User stories from the knowledge front

A new software implementation will help the U.S. Army develop and deploy taxonomies across its communities of practice to enhance information sharing and retrieval.

The Army CIO has selected Entrieva's Semio suite for taxonomy development and deployment. According to Col. Timothy Fong, CTO of the U.S. Army Network Enterprise Technology Command, the technology has been integrated into the Army's Portal, Army Knowledge Online.

Catherine Michaliga says, "We believe that the solution offers the right toolset for functional communities to develop their taxonomies and integrate them into the enterprise portal, effectively meeting the Army's evolving needs for developing effective communities of practice." Michaliga is director of Army Knowledge Management, Office of the Principle Director for Enterprise Integration, Army CIO.

"This capability will considerably improve the Army Knowledge Online search/browse capability," she adds, "and keeps the Army on the leading edge of forward-looking knowledge management initiatives."

The suite consists of SemioTagger and the Enterprise Knowledge Engineering Workbench (EKEW). With those components, the Army can design and develop customized taxonomies for more than 100 communities of practice and rapidly deploy its knowledgebase across 1.2 million users.
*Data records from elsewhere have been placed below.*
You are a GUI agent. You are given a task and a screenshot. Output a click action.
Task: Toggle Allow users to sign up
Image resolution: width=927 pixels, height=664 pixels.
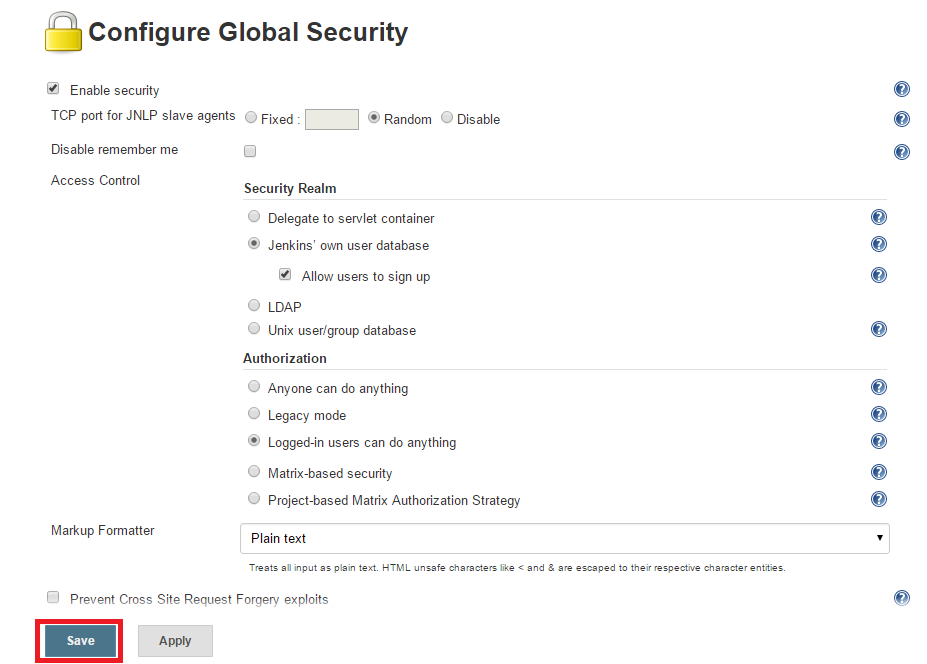tap(285, 274)
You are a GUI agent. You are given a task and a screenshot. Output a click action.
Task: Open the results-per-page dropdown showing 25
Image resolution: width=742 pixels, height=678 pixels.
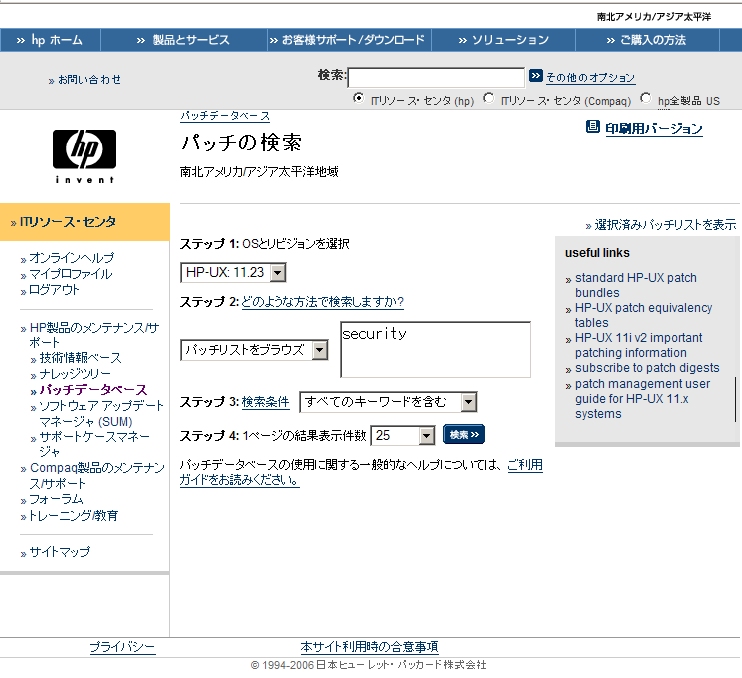pos(403,435)
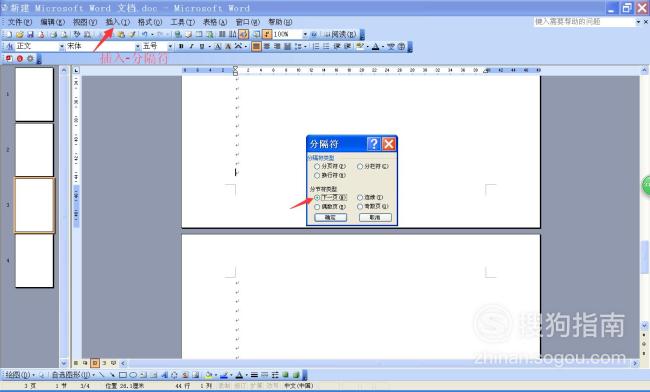
Task: Open the 插入 menu
Action: pos(117,22)
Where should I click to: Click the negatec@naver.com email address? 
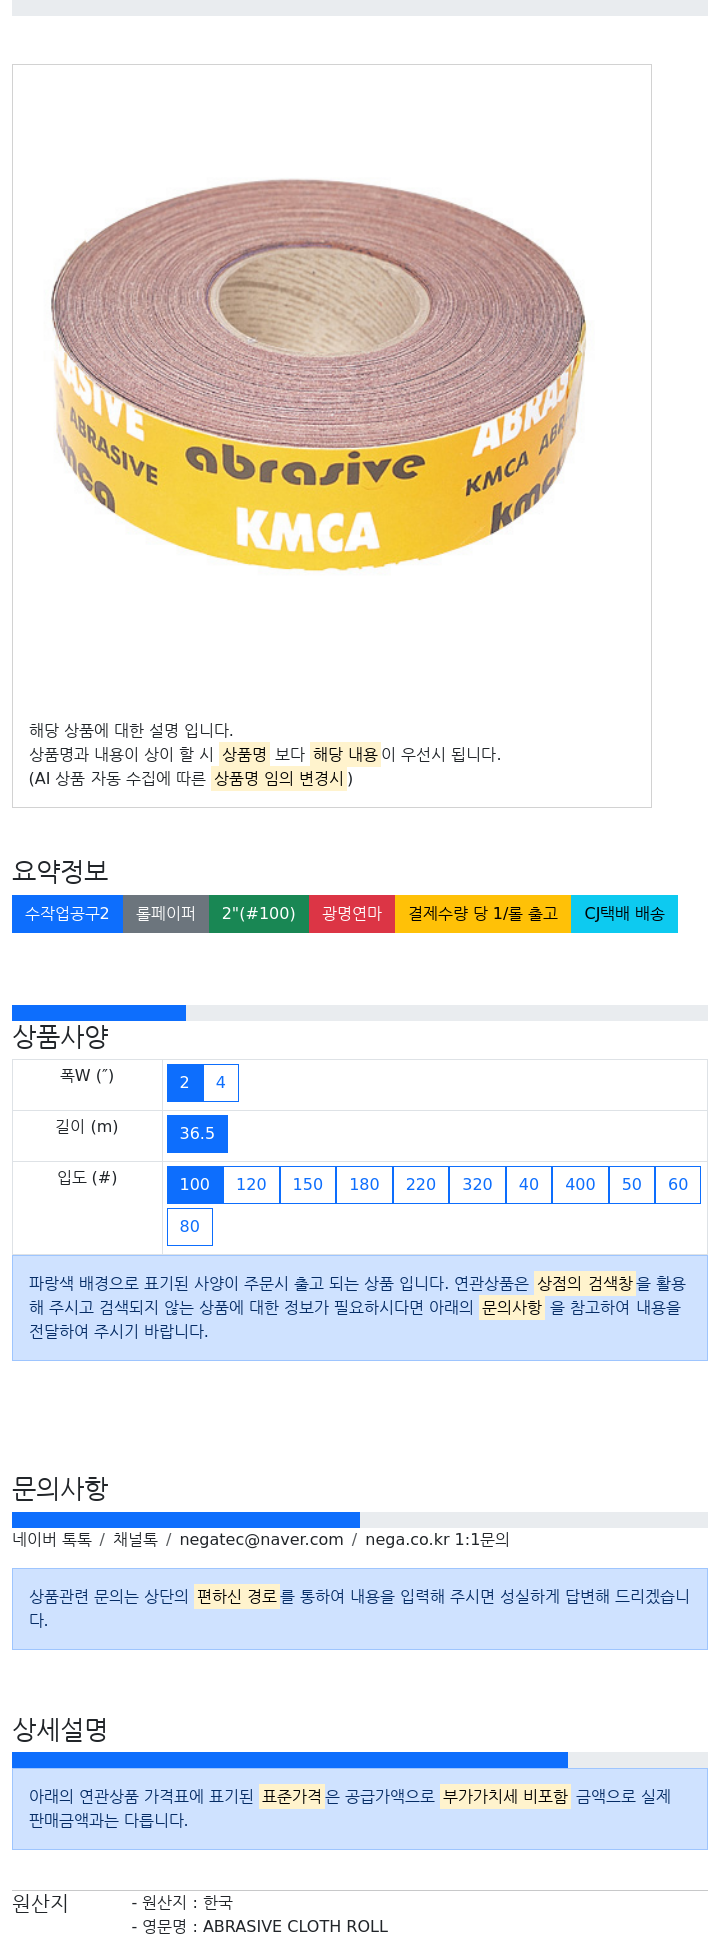[x=261, y=1540]
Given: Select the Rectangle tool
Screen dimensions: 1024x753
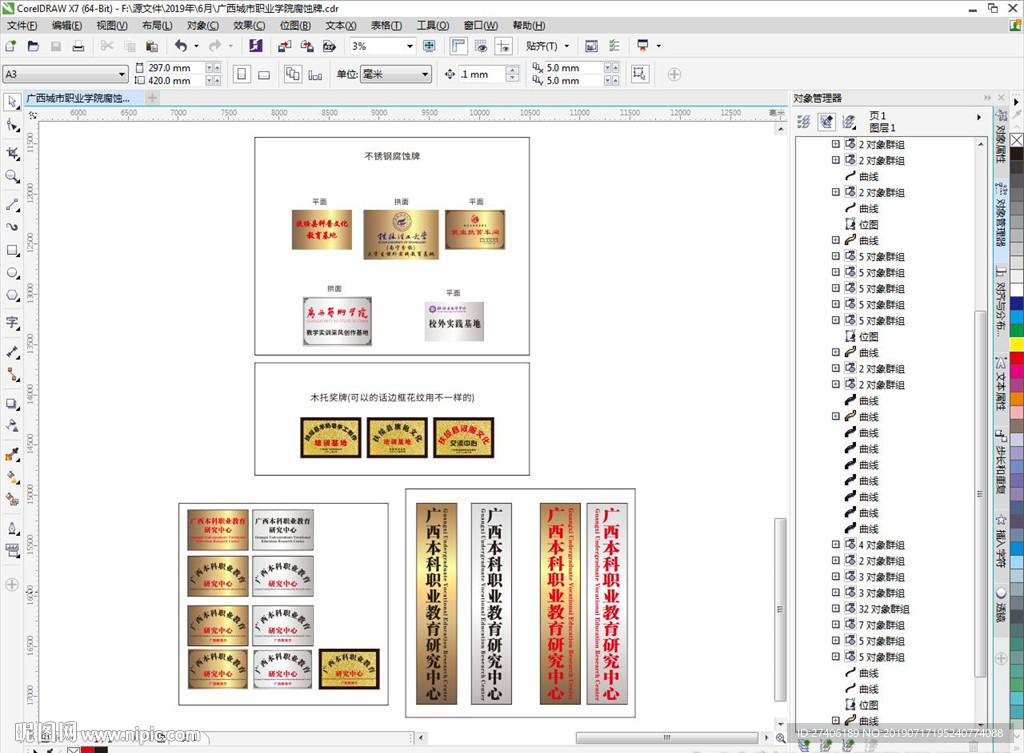Looking at the screenshot, I should pos(13,250).
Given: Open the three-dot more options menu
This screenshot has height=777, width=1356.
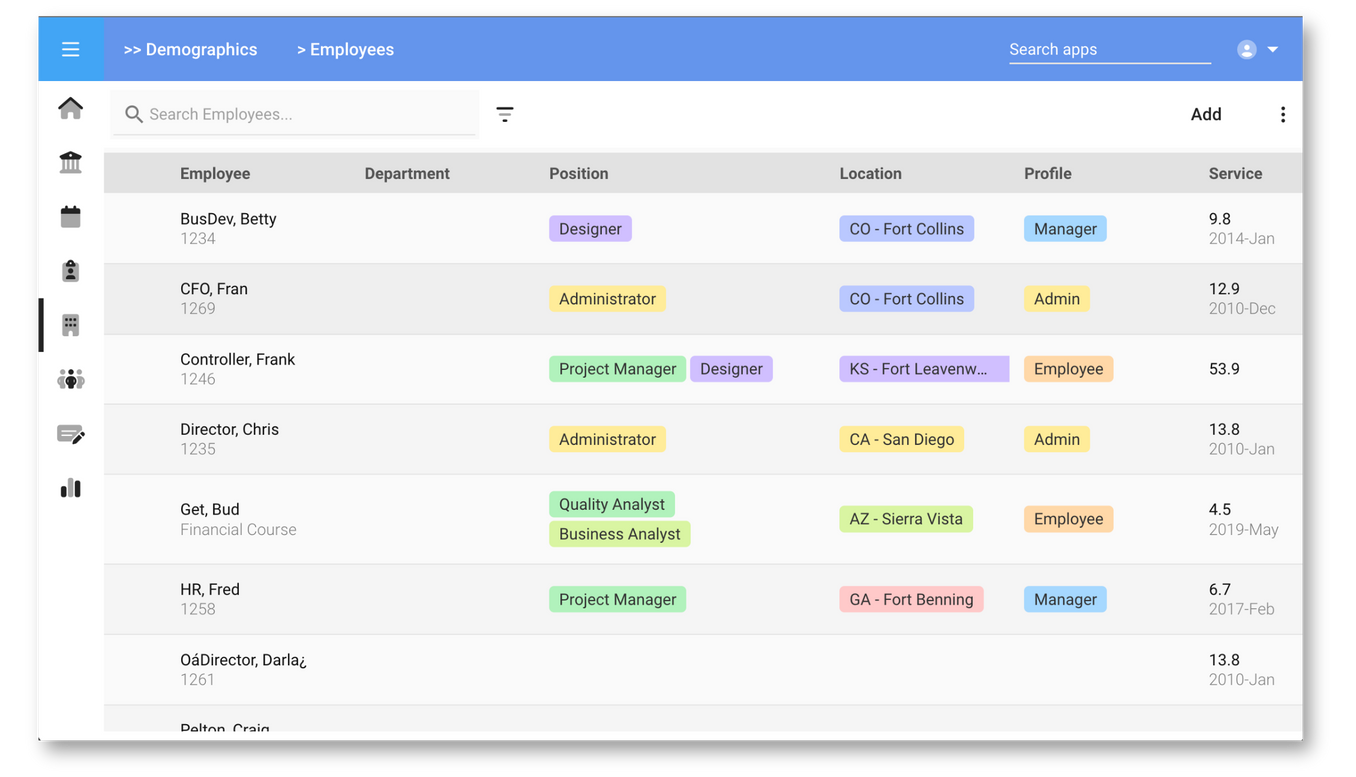Looking at the screenshot, I should pyautogui.click(x=1282, y=115).
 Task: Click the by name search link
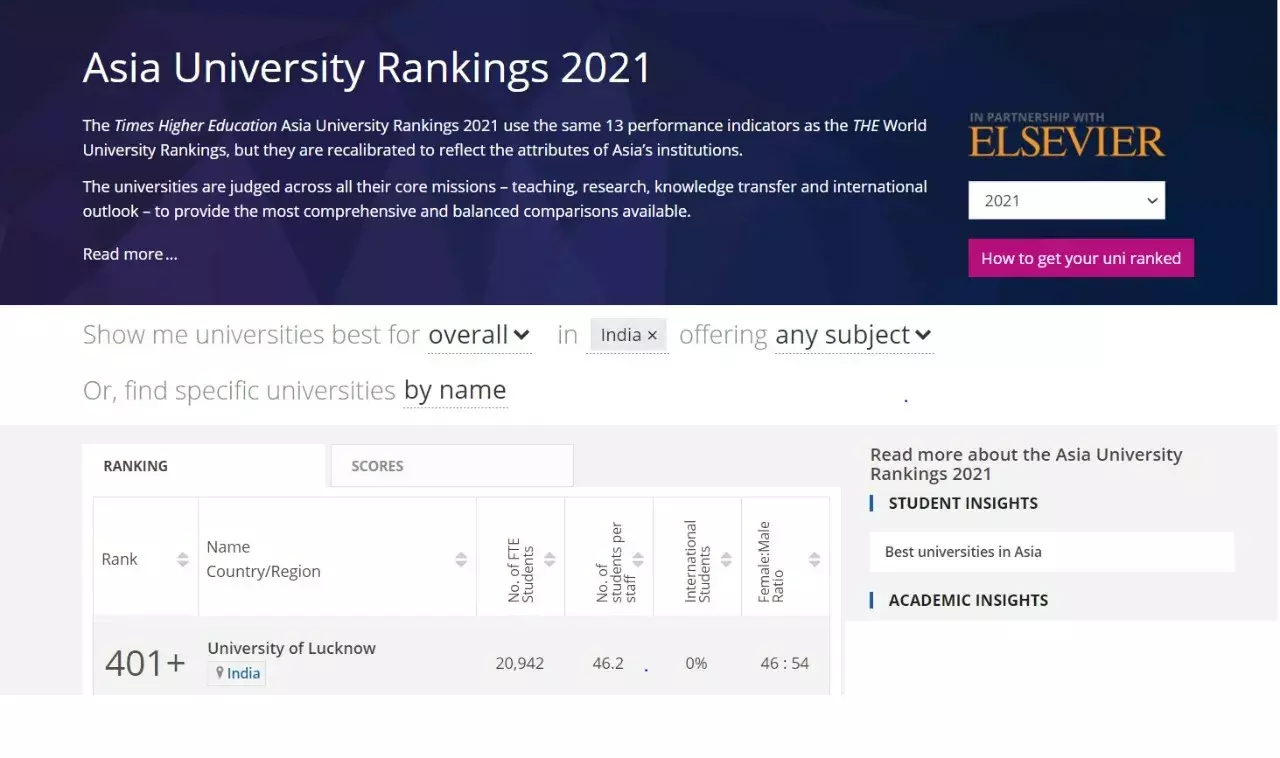pos(455,390)
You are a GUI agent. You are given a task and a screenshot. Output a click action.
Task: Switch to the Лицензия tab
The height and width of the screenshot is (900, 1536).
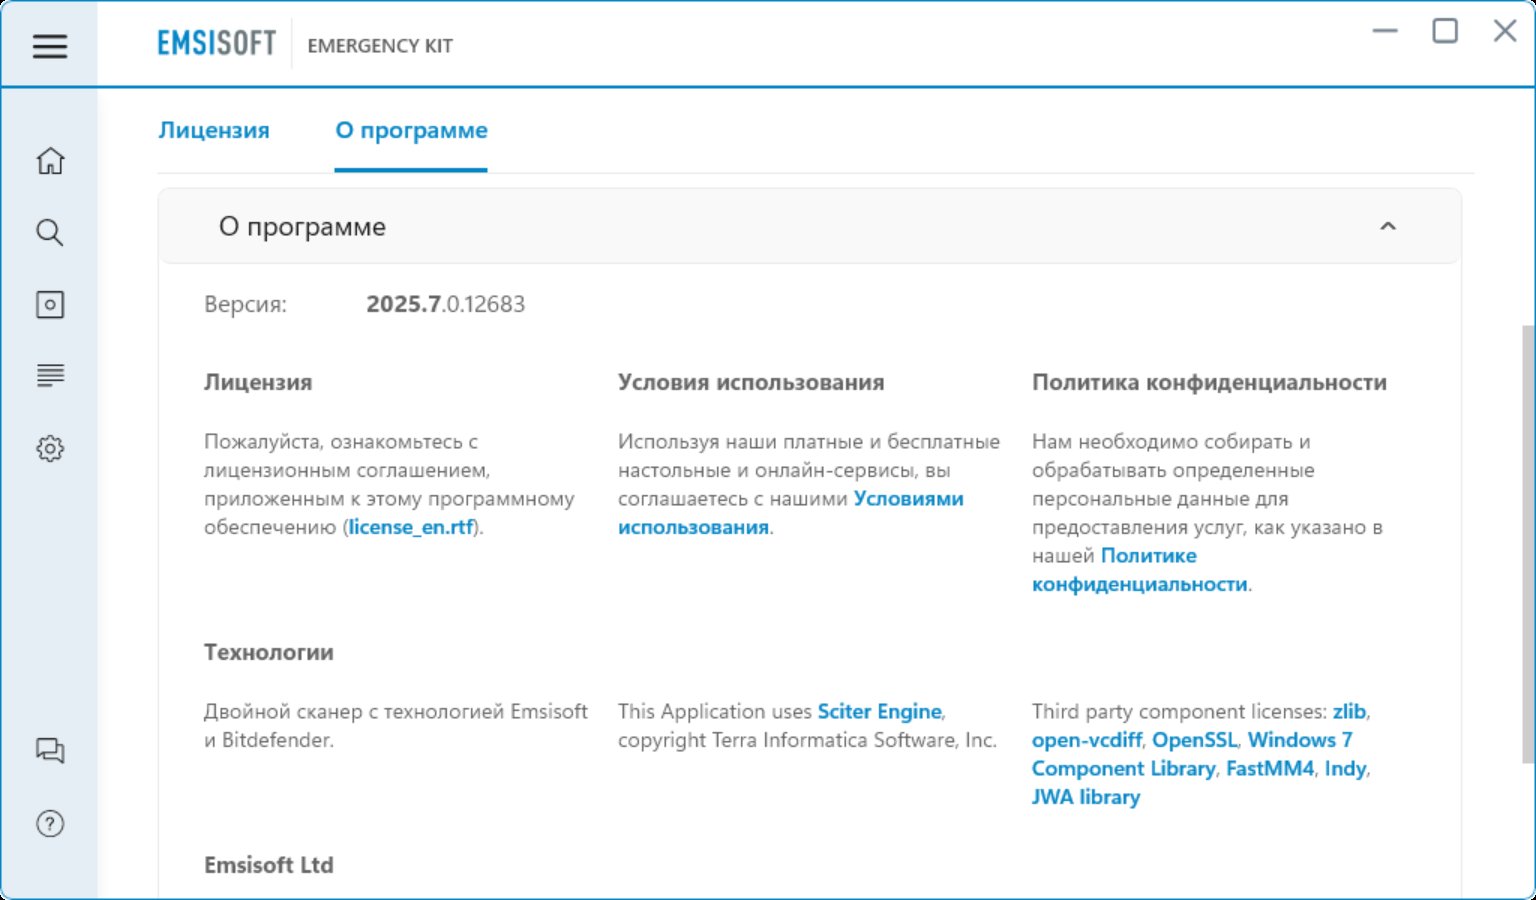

According to a recent news release from Entrieva, SemioTagger—with Army-specific taxonomies—will deliver "powerful capabilities for browsing, searching, navigating and discovering knowledge, including hidden relationships, patterns and trends, as well as alert notification when critical information is detected." With Semio suite, Entrieva continues, the Army will have a single, integrated platform that can seamlessly categorize and organize structured and unstructured content from a variety of data sources.

"Most information that people use on a day-to-day basis is not in a database, so our technology is a perfect fit," says Entrieva President and CEO Thomas C. Lewis. "It harnesses all of the 'other' data, which can represent over 80% of the U.S. Army's knowledgebase, organizes it and puts it to productive use."